Конечно, мой собеседник относился к подобным заявлениям с нескрываемым недоверием. «Я преподаю шесть неродных для меня языков, – сказал он мне. – Я знаю, что должен делать, чтобы выучить язык, и знаю, как сделать это хорошо. Заявления этих людей не только звучат неправдоподобно, они никогда не подтверждаются на практике. Тот, кто говорит, что знает сорок языков, никогда не проходил настоящую проверку».

Затем он рассказал мне, какую работу предстоит выполнять тем людям, которых он нанимает. Они должны знать, как отличить молитву от закодированного сообщения. Как разобрать чужую речь, если она сопровождается неправильным произношением, ошибками и произносится кем угодно – нервничающим человеком или человеком, говорящим на диалекте, – и как угодно, например, по мобильному телефону в сопровождении большого количества статических помех и посторонних шумов. Такие навыки невозможно приобрести, посмотрев несколько фильмов. Необходима специальная подготовка, требующая сотни часов практики. Помимо этого, для такой работы требуется глубокое знание языковой культуры, полученное из первых рук.

Может ли один человек выполнять такую работу на тридцати языках? Наверное, нет. Но наличие сверхкомпетенции в одном языке, конечно, способствует расширению языковых навыков в десятках других. Мой собеседник рассказал, что люди, с которыми он работает, очень хорошо знают десять-пятнадцать языков. Они идут учить грузинский, затем возвращаются и говорят, что теперь хотели бы изучать эстонский – при том что в то же самое время они самостоятельно изучают еще и турецкий. В такой многоязычной среде лингвистические подвиги превращаются в повседневность. Он рассказал мне о своем бывшем коллеге, который хотел знать языки настолько хорошо, чтобы цитировать на них малоизвестные поговорки. Это стало для него своеобразной игрой. «Этот парень обладал недосягаемым уровнем знаний», – восхищался мой собеседник.

Но и не настолько совершенному знанию языка вполне можно найти практическое применение. Возможно, знания Меццофанти могли бы соответствовать стандартам авиационной индустрии, установленным для пилотов и авиадиспетчеров гражданской авиации. В 2008 году Международная организация гражданской авиации (ИКАО) представила квалификационные требования к знанию английского языка, которые вступили в силу с марта 2011 года. Их целью было повышение безопасности международных полетов. Вместе с тем введение стандартов столкнулось с определенными трудностями, вызванными лингвистическими реалиями. Одна из них состояла в огромном разнообразии акцентов, с которыми пилоты и авиадиспетчеры говорят на английском. В процессе одного из проведенных девятичасовых наблюдений было установлено, что турецким авиадиспетчерам пришлось контактировать со ста шестьюдесятью пилотами турецких авиалиний, четырнадцатью немецкими пилотами и еще со ста четырьмя пилотами из двадцати шести других стран. Все разговоры велись по-английски. При этом только в двух случаях собеседниками турецких авиадиспетчеров были пилоты, являвшиеся носителями английского языка.

● ЗАПИСАННЫЕ ДАННЫЕ:
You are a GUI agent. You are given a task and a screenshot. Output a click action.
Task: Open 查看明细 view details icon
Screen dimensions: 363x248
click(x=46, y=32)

● ЧТО СДЕЛАТЬ:
**1.** Изложите суть текста о многоязычии в двух предложениях.
**2.** Продолжите текст о многоязычии, начав сразу после его последнего предложения.

● ОЖИДАЕМЫЕ ОТВЕТЫ:
**1.** Собеседник автора, преподающий шесть неродных языков, не доверяет заявлениям о знании сорока языков и говорит, что нанимаемым им людям нужны специальная подготовка, сотни часов практики и глубокое знание языковой культуры, а его сотрудники очень хорошо знают десять-пятнадцать языков. В 2008 году ИКАО представила требования к знанию английского языка для пилотов и авиадиспетчеров, вступившие в силу с марта 2011 года, однако их введение столкнулось с трудностями, в частности с огромным разнообразием акцентов.

**2.**
Но в ИКАО резонно решили, что совершенствование английского произношения пилотов и авиадиспетчеров – куда менее важная задача, чем обеспечение безопасности полетов. Участникам воздушного движения не требуется обсуждать сложные финансовые вопросы или рассуждать на философские темы, как это практикуется в некоторых тестах на знание языка. Постоянными темами их разговоров являются погодные условия и показания приборов. Чтобы быть понятым, вы не должны говорить по-английски как американец или британец. Говорить так, чтобы быть понятым, тоже нелегко, но это достижимо для взрослых людей, чего не скажешь о безупречном произношении. При условии точного донесения до собеседника необходимой информации вполне допустимо совершать языковые ошибки. В конце концов, ошибки делают даже носители языка.

Гораздо более важна способность ведения разговора, включающего среди прочего просьбы о пояснении, уточнении, понимании, описании и перефразировании сказанного. Удивительно, насколько значительная часть разговоров между пилотами и авиадиспетчерами посвящена самому разговору. По результатам одного исследования, проведенного во Франции, выяснилось, что лишь около четверти общей продолжительности переговоров посвящается обмену информацией, непосредственно связанной с полетом. Все остальное время занимают уточняющие вопросы и инструкции относительно того, кто и когда должен выходить на связь. Приобретение навыков такого рода общения также вполне доступно взрослому человеку как часть языковой мультикомпетенции.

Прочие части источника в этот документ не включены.